In fact, in summer, the capital, Stockholm, has a maximum of 20 hours of sunlight, and the city is packed with activities. While in winter, it has a minimum of 6 hours of daylight. The Swedes are known for being active and healthy people who make the most of being outside whatever the weather. Education is a state priority in Sweden, with the education system enjoying one of the highest levels of investment in the world.
The country boasts 5 universities in the top 200 world rankings. Keen to promote their educational system internationally, a range of programs are available in English. They have developed a unique educational style, which is centered around open classroom discussions with an emphasis on collaborative work. Although there are lectures, the majority of classes are seminars.
During seminars, it is often easy to forget who the professor is as there is no distinct hierarchy between student and professor! This emphasis on equality is sometimes referred to as the ‘Law of the Jante’, which is an informal law that runs throughout Scandinavia. It states that no one individual is more special than another, and you are not to behave as if you are above everybody else.
If your degree program is longer than 1 year, you're entitled to participate in the Swedish insurance plan and receive the same benefits as a Swede. If your stay is less than a year, your school may still allow you to participate in the insurance plan, so check with the school on this one.
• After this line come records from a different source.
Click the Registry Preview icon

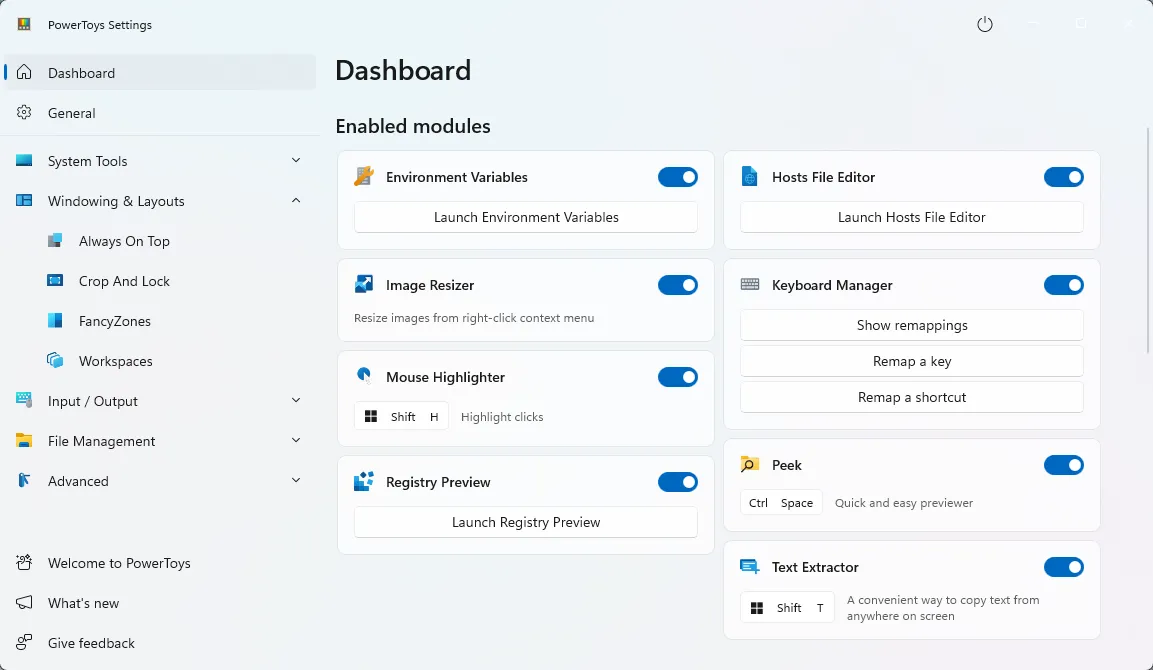(x=365, y=482)
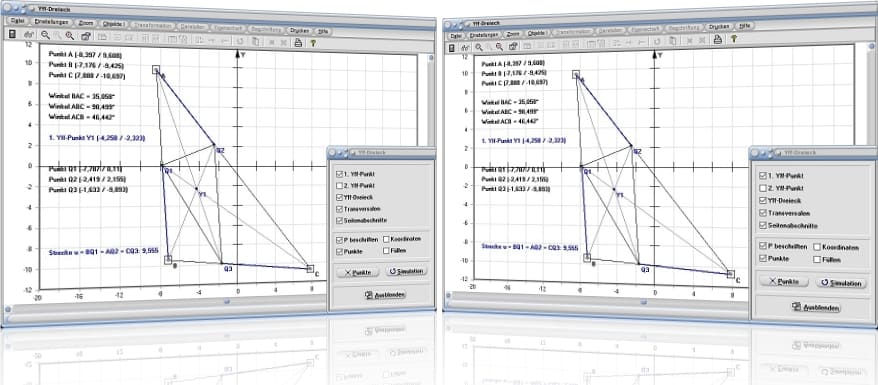This screenshot has width=878, height=385.
Task: Enable 2. Yff-Punkt checkbox in right panel
Action: [x=763, y=188]
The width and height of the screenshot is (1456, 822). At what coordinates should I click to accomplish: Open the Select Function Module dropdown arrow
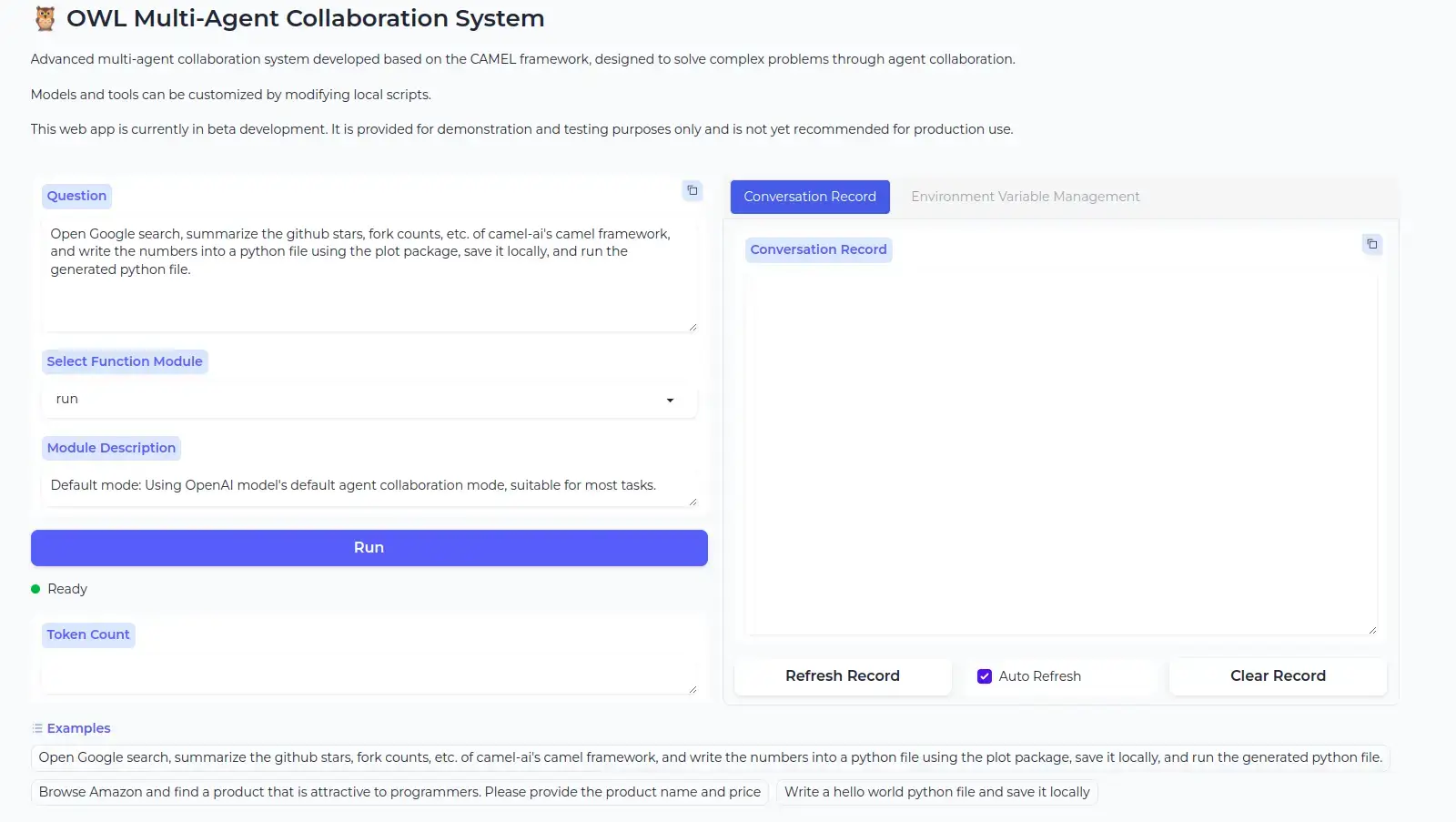point(670,400)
Sweden has reciprocal agreements with 33 countries, so your national insurance may follow you.
In order to get a residence permit, you're required to prove you have access to at least €835 per month for the length applied for.
A visa is not required to enter Sweden for students from the US and other western countries. For stays longer than three months, you'll need to get a residence permit, which must be granted before entering Sweden. You'll start the application process online or at a Swedish embassy.
For a resident permit, you'll need to have a valid passport, be admitted to full-time studies, be able to support yourself for the planned study period, and have a comprehensive health insurance policy if you are admitted to studies for less than one year.
Please note: you cannot obtain a permit for longer than your passport's period of validity.